Nothing friends or family could say made much difference, though. Fortunately my wife joined al-anon, and managed to detach herself from my personal hell. She also stopped bailing me out and covering for me, and I had to face the consequences of my own behavior. This was the biggest thing. The more people babied me and covered for me, the worse I was. So don’t loan her money, bail her out, excuse her actions, or rescue her in any way from the consequences of her actions. And it’s ok to express displeasure of her actions. When my friends started to look at me with pity and contempt instead of concern due to my repeated failures to change, more of my denial left me.

Short answer: Detach with love.
Long answer: go to al-anon or nar-anon or coke-anon to learn how to do this

Qadgop

I’ll toss in yet another thought for you, Bill.

Many years ago someone close to me developed a raging methamphetamine habit. Over the course of two years he graduated to a 2 gram a day habit. He kind of thought he was holding it together up until near the end. In truth some people close to him were aware that he was out there. Not all, to be sure, as most of the people he was around were as whacked out as he was. They all saw speedbugs - that was normal.

Nevertheless, he reached that moment of self-realization others have mentioned or alluded to wherein he comprehended that he had about one more footstep worth of plank to walk.

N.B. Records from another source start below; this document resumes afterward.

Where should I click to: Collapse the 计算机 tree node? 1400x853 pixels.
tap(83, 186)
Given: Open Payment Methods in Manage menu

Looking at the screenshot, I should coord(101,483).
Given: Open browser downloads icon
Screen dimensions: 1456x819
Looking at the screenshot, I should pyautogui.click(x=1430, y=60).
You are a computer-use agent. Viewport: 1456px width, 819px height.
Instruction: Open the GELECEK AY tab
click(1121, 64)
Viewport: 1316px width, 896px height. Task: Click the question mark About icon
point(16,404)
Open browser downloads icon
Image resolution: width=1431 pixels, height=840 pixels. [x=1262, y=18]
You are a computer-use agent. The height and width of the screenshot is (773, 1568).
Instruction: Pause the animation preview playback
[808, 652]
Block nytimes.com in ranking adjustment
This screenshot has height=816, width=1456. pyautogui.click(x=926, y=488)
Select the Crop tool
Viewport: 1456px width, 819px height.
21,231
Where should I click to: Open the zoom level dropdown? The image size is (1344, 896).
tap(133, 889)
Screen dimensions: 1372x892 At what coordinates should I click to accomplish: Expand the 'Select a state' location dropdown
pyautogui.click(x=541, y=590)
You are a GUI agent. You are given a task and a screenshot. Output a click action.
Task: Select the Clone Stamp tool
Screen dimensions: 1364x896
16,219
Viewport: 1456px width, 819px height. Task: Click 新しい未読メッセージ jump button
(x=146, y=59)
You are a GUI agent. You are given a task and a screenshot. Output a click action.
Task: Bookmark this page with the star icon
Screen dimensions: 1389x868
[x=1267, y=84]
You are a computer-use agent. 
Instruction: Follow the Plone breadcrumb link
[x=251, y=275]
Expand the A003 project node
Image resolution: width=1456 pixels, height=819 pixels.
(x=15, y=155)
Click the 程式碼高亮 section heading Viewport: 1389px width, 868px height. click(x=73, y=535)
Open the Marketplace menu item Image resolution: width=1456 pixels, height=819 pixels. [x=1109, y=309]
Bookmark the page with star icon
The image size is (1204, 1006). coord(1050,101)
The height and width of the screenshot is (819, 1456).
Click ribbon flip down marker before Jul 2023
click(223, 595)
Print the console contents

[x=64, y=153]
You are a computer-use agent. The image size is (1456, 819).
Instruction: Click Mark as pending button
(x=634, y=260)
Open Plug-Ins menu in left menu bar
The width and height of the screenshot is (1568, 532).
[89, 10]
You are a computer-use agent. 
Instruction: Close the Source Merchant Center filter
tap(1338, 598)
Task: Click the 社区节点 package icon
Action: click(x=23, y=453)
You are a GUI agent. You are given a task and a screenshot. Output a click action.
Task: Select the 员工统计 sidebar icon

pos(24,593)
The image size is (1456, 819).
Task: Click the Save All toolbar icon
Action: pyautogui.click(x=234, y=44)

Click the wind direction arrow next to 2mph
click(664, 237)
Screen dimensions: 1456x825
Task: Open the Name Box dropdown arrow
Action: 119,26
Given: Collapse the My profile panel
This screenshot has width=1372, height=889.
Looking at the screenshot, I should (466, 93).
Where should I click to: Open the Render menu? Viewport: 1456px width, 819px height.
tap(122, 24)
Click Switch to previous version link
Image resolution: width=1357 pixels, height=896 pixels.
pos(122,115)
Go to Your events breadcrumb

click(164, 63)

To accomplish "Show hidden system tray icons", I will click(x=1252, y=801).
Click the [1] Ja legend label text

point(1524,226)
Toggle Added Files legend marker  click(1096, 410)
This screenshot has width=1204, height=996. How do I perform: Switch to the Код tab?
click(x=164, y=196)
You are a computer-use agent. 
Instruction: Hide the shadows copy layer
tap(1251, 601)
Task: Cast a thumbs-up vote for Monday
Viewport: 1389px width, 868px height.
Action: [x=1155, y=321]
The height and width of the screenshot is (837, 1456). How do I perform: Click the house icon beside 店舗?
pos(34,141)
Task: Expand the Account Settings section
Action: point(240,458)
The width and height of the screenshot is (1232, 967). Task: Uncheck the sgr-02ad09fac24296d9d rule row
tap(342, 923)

Several attempts to quit had failed, usually after a buddy/buddette dropped by with some crank to share.

So, he went hermit in his house (a fortuitous circumstance had been the departure of his equally drug-addled roommate who was replaced by a friend’s non-addicted younger brother). He set a goal, and that was to secure employment in another city, any other city. It took about five weeks, during which he had a yet another meth experience. A critical thing to understand is that he had reached a point where the negative effects of the drug had begun to outweigh the euphoric effects. He’d had enough experience to realize that he was going to pay for that rush. The one revisitation he had after a couple of weeks clean just reinforced the feeling of, “I hate what this stuff does to me!”

So he moved to a city where he had no social contacts at all to start a new job. He had very little money, but just enough. Without a TV, he started reading a lot. And, the situation being what it was, he absolutely focussed on his job, and shined in that employment. He’s told me that he essentially spent a year without friends to speak of and then it started getting better. And that lack of social contacts was the key - he didn’t know where to go get some speed in a moment of weakness, and no acquaintance were going to drop by to dose him.

So he, having been without the resources to do enter a rehab program, made a two element plan: 1.) he did a “white-knuckle” detox at home by himself, 2.) he removed himself from the environment - i.e., he ditched all of his friends from meth world and went to where they couldn’t find him and he couldn’t find them.

That was twenty years ago and he’s doing fine. I think another part of it all was that he had a whole new world to confront and learn about, which occupied the formerly 250-mph-in-neutral mind. And, being focussed on the new job, accomplishments began to accrue.

As many have noted, a junkie can (and they often do) come up for air, but that usually only happens when they reach that point of, whatever, epiphany or some such; I can’t offer much as to how you get them there but a key thought my pal had was that the upside was just no longer worth the downside. The key I see in his plan was the removal of himself from the environment. Move to another city.

This is all offered as an alternative approach that has one key ingredient (removal from the environment). Other elements are the same, primarily the addict’s realization that it is time for change. My older sister and my younger brother have been in AA for 19 and 17 years respectively - the 12 step approach has definitely worked for them (and their spouses, I might add). So this is just one more approach.

I will note, though, that the aforementioned interventions are tricky business, at best.